### Source

Re: mov seg, reg/mov reg, seg and size prefix



Rod Pemberton wrote:
"Frank Kotler" <spamtrap@xxxxxxxxxx> wrote in message
news:JN2Ej.7276$rR1.5825@xxxxxxxxxxx

rhyde@xxxxxxxxxx wrote:

One curious thing I've noticed is that the presence/absence of a 0x66
size prefix byte, for 16-bit only instructions, is all over the map.
For example, consider the following two instructions:

mov ds, ax
mov ax, ds

Clearly, there are only 16-bit versions of these two instructions.

True, "mov ds, ax" and "mov ds, eax" - with and without the prefix, IOW
- do exactly the same thing. "mov ax, ds" and "mov eax, ds" are *not*
the same, and the prefix is relevant.


Some assemblers *always* put a 0x66 size prefix byte in front of the
encodings, some never do, and at least one (MASM) puts size prefix
bytes before one but not the other.

That's interesting... Nasm went round-and-round on the issue a while
back. Referring to segreg as a *destination*, Intel said "most
assemblers" emit the size prefix, and you could use "mov ds, eax"
(absurd, on the face of it) to avoid it. It sounded like they were
saying you should do it, but if you read closer, they almost said that
those "most assemblers" were "doing it wrong" to emit the useless prefix
- or making us write something that *looks* like a size-mismatch to
avoid it. We took an informal survey, and Masm was about the only
assembler that *was* doing it, at that time (Nasm used to, but stopped).
Sounds like Masm has stopped, too. Who's doing "both"?

### Information supplied
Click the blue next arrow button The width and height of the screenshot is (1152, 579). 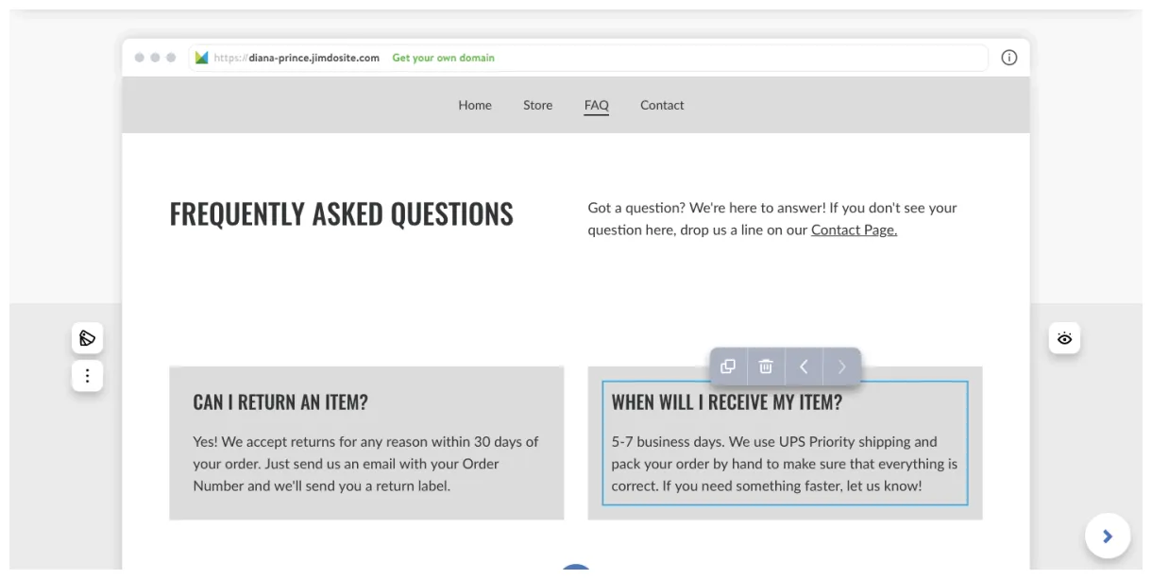pyautogui.click(x=1107, y=536)
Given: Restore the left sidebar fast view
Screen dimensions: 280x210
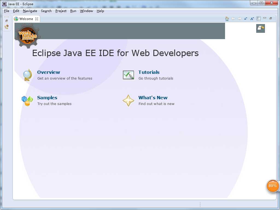Looking at the screenshot, I should coord(7,21).
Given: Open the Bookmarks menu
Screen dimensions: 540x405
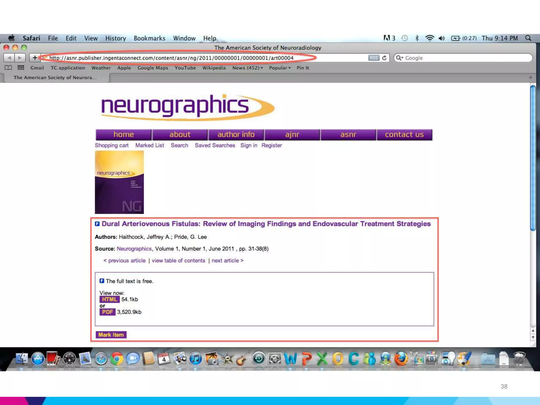Looking at the screenshot, I should [149, 38].
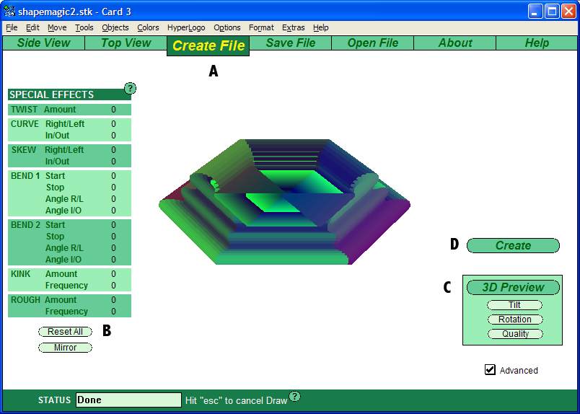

### Task instructions
a) Answer these questions about the newsgroup post on the 0x66 size prefix:
(i) Which two instructions are given as the example?
(ii) Which assembler is said to put size prefix bytes before one of the two instructions but not the other?
(iii) Which assembler used to emit the prefix but stopped, according to the informal survey?
b) Rewrite the paragraph of the newsgroup post that begins "That's interesting... Nasm went round-and-round" as a short bulleted list that keeps its main facts.
c) In the newsgroup post, duplicate the passage from "Re: mov seg, reg/mov" up to and including "over the map.".

### Responses to the exercise
a)
(i) "mov ds, ax" and "mov ax, ds"
(ii) MASM
(iii) Nasm

b)
- Nasm went back and forth on the issue some time ago.
- For a segment register as a destination, Intel said "most assemblers" emit the size prefix, and writing "mov ds, eax" would avoid it.
- Read closely, Intel almost said those assemblers were wrong to emit the useless prefix, or to make users write an apparent size mismatch to avoid it.
- An informal survey found that Masm was about the only assembler doing it at that time. Nasm used to do it but had stopped.
- Masm now seems to have stopped too, which leaves open which assembler does "both".

c)
Re: mov seg, reg/mov reg, seg and size prefix



Rod Pemberton wrote:
"Frank Kotler" <spamtrap@xxxxxxxxxx> wrote in message
news:JN2Ej.7276$rR1.5825@xxxxxxxxxxx

rhyde@xxxxxxxxxx wrote:

One curious thing I've noticed is that the presence/absence of a 0x66
size prefix byte, for 16-bit only instructions, is all over the map.